The new centers, two near Chicago and one in Denver, join six existing sorting facilities. All are designed to boost in-store efficiency to fulfill Target’s growing digital business.

Heather Lalley, Managing editor

July 25, 2022

2 Min Read
Target sortation facility
Photo courtesy Target Corp.

Target Corp. on Monday said it will open three new sortation centers in the next year, two in the greater Chicago area and one in Denver, to bolster its six existing centers around the country.

The retailer also announced it’s starting a pilot program with delivery partner Shipt to use large-capacity delivery vehicles in its hometown of Minneapolis. The vehicles can hold up to eight times more packages per route, making room for larger orders, the company said.

The sortation centers are the next phase of Target’s stores-as-hubs strategy.

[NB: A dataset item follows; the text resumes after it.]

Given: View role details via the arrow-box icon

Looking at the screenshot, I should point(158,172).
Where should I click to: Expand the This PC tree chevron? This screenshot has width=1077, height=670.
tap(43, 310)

At the centers, orders packed in local stores get sorted and batched to reduce backroom congestion, the company said.

Target called these sortation center development plans “just the beginning.”

“We’re not stopping at nine sortation centers,” Target said on its website. “We’ll continue to invest in our network with additional facilities in new markets in the coming years as we remain focused on building a modern, flexible supply chain that supports our stores, all in service of our guests.”

Target first tested the sortation center model in Minneapolis in 2020, before announcing last August that it would open two centers in Texas, one in Philadelphia and one in Georgia.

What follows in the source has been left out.